The golden squid relinquishes the stranglehold of a thousand sunsets!

“The golden squid relinquishes the stranglehold of a thousand sunsets with the birth of one lonely star!”
I like motivational quotes.
Actually, no! Occasionally I love them.
The wordplay— Clever imagery and a few thought-provoking snippets can be enjoyable!
But I often deconstruct them as well.
I’ve seen thunderclouds that transformed into downright ugly beasts before they were swept away by cyclonic winds.
None of them had the chance to be turned into cute and inspirational fluffy “silver-lined” analogies for imminent good fortune!

How are quotes working for you in real life?
Just when you thought it was safe to cross the street a Hollywood-styled typhoon hits but you’re prepared!
You have a quote!
“Life is not about waiting for the storm to pass.

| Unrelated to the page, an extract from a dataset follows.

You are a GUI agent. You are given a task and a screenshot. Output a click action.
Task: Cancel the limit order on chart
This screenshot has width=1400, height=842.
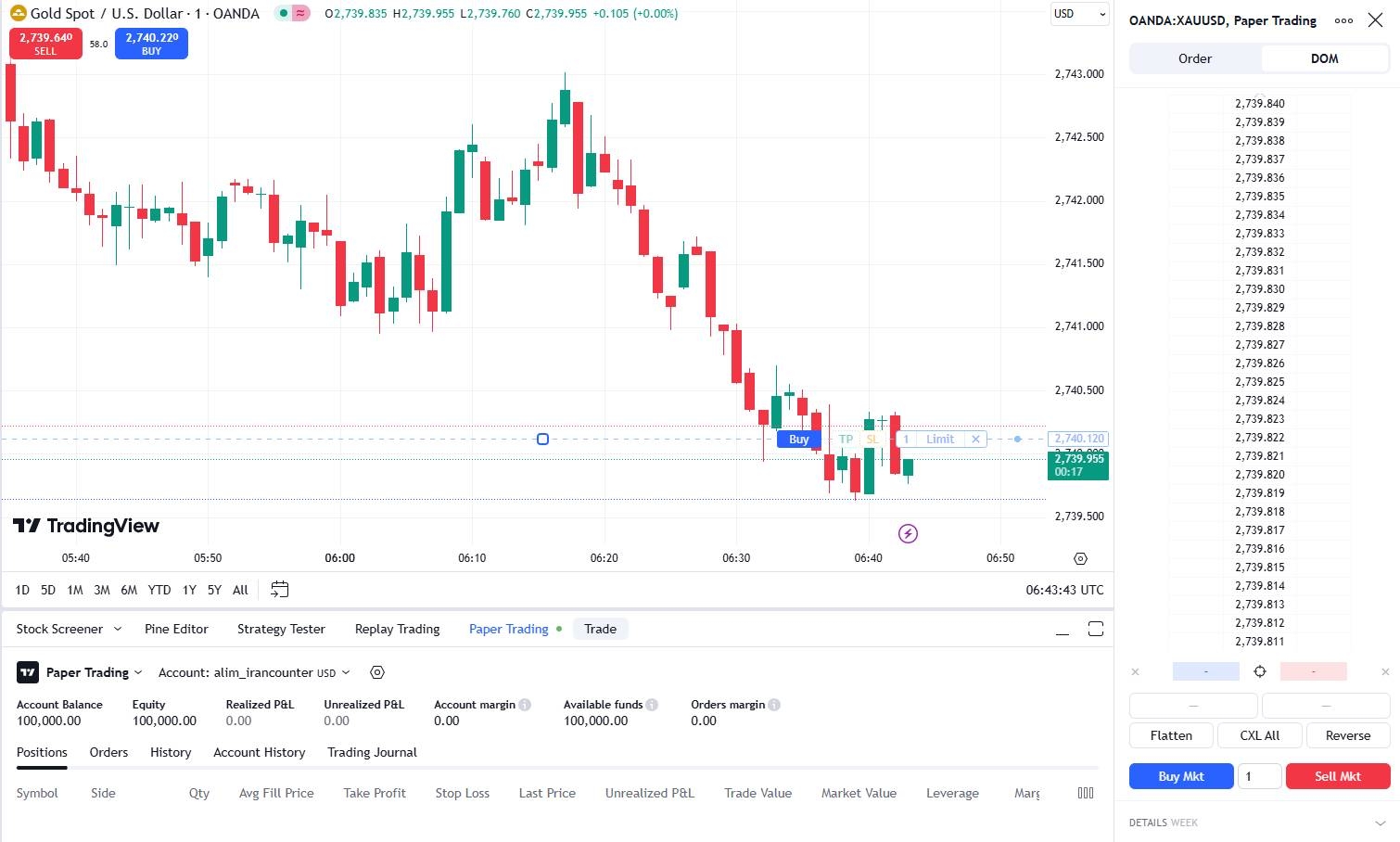point(975,440)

It’s about learning to dance in the rain.”
Unfortunately, the storm doesn’t care about your quote and you’ll have time to reflect on the wise words while you’re erased from existence.
I’m guessing you’re not going to take a defensive stance and mouth off to the storm.
In all probability, you’ll run away or start praying!
Are “words of wisdom” therefore worthless?
Of course not!
Quotes can be inspiring though— They can kick you in the gut or prod you to try a different approach to thinking.
Quotes and things from self-help-motivational books can be quite entertaining if nothing else?
But I guess the main idea here is that inspirational words are as useless as vapid insults if they don’t become catalysts for action.

Forge these self-help snippets of wisdom into a proper sword and learn to wield it— Then it becomes valuable.
The trick is to make the words part of your armor.
You can’t search for the correct weapons during the fight— You should already have something in hand.
Words and wisdom are the same!
You need and understand that stuff before you go into battle.
If you’ve not assimilated “words as weapons” into your very fiber you can’t go scuttling about and anxiously searching for the “right thing to say” when push comes to shove!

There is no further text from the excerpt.